Oh, what a tiresome brute with whom she’s cast her lot, ye say. But hear me out. For a moment, I considered it. The mug, I mean. (Pavarotti, it turns out, wouldn’t be on the balloon ride personally because he is dead.)

I saw the mug at a big blue-and-yellow-hued electronics retailer, and I was intrigued. It promised that one’s coffee would never go cold again. We had, as a species, conquered the last frontier. Your coffee would not only stay hot, it would maintain the precise temperature through the duration of your drinking experience.

How, you ask, how is such a thing possible? You enter the desired temperature, and the saucer keeps a keen eye on things, warming up as needed. But how? Is there a dial on the side of the cup? No, of course not. It’s done with an app on your phone.

Why do you look so confused?

“You mean the mug connects to my phone?”

Of course. What doesn’t?

“OK, but why?”

To ensure coffee perfection. You tell it what you want, and the app instructs the saucer what to do.

What happens if the internet goes down? Does my coffee suddenly evaporate, and the cup has an error message at the bottom: 404, beverage not found?”

I do not know; I’ll have to read the manual.

“What happens if I forget my password to my coffee cup?”

I assume you use the usual password recovery process, whereby you request a reset, get an e-mail, reset the password and, depending on how you feel about security, you set up a two-factor identification for your coffee cup. It’s a fairly fast process, so your coffee won’t lose more than a couple of degrees before you can get access to your account and increase the temperature.

“Gee. What an improvement. If only the coffee cup would send me notifications.”

But it does! You can set it up so it can alert you when the battery is low, or the temperature is outside of your desired parameters, or the Bluetooth connection has been interrupted. I’m sure you can set the preferences so if you go downstairs with your phone in your pocket, and the cup is upstairs, you will not get an alert or e-mail that says the phone has lost contact with the coffee cup. Although I can imagine a situation in which that would be helpful.

“Really? You can? What’s the matter with you?”

Did I mention the price? It’s probably less than you expect. The 12-ounce cup is $129. That’s $121 more than the cup I use. Granted, it’s a dumb mug, but it doesn’t tap me on the shoulder all the time to tell me its contents are getting cold.

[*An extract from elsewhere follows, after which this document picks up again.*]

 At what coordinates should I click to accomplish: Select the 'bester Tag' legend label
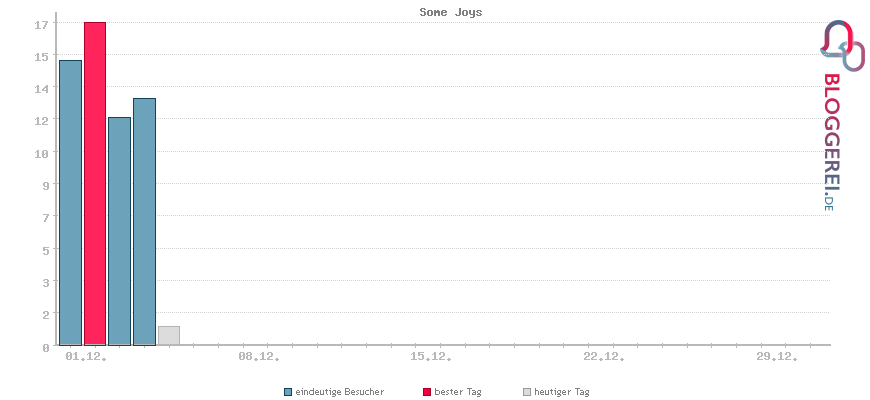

I wonder if the inventors thought they were liberating people from a cupboard full of mismatched mugs. One need only have this one, washed each day, recharged overnight, ready for the morning. No more cluttered cupboards!

I understand that desire, in a way; we end up with more mugs than we need, and it’s hard to win them out because they each have their own meaning, their own attachment to a person or time. Can’t toss any mug Daughter bought. Can’t toss that one — I bought it in New York in 1987. That one? Stay your hand, that’s a Christmas present from 1993! That one’s from Father’s cupboard; I shouldn’t use it, because I am not a World War II Navy vet, but I don’t think this qualifies as stolen valor.

And so on. Every time you reach in the cupboard and pull down a mug, it brings a story with it. The idea that I’d sweep them all out for one buff-black internet-enabled app-connected coffee cup — well, it’s ridiculous.

Anyway, Happy Valentine’s Day to my beloved wife, and I hope you enjoyed the internet-enabled flower vase that sends you text updates when the flowers need water. Yes, it probably has a security flaw that will let hackers take control of our lawn sprinkler system and empty our bank account, but I’m pretty sure the firewall will keep the vase from taking over the internet-connected furnace.

By the way, if the flowers look droopy or the vase is empty, it might mean the app needed to be updated and you didn’t do it. What’s that, dear?

No, I don’t know how we lived without it before. I guess we had to use our eyeballs, and that would mean looking up from our phones. I know: practically medieval.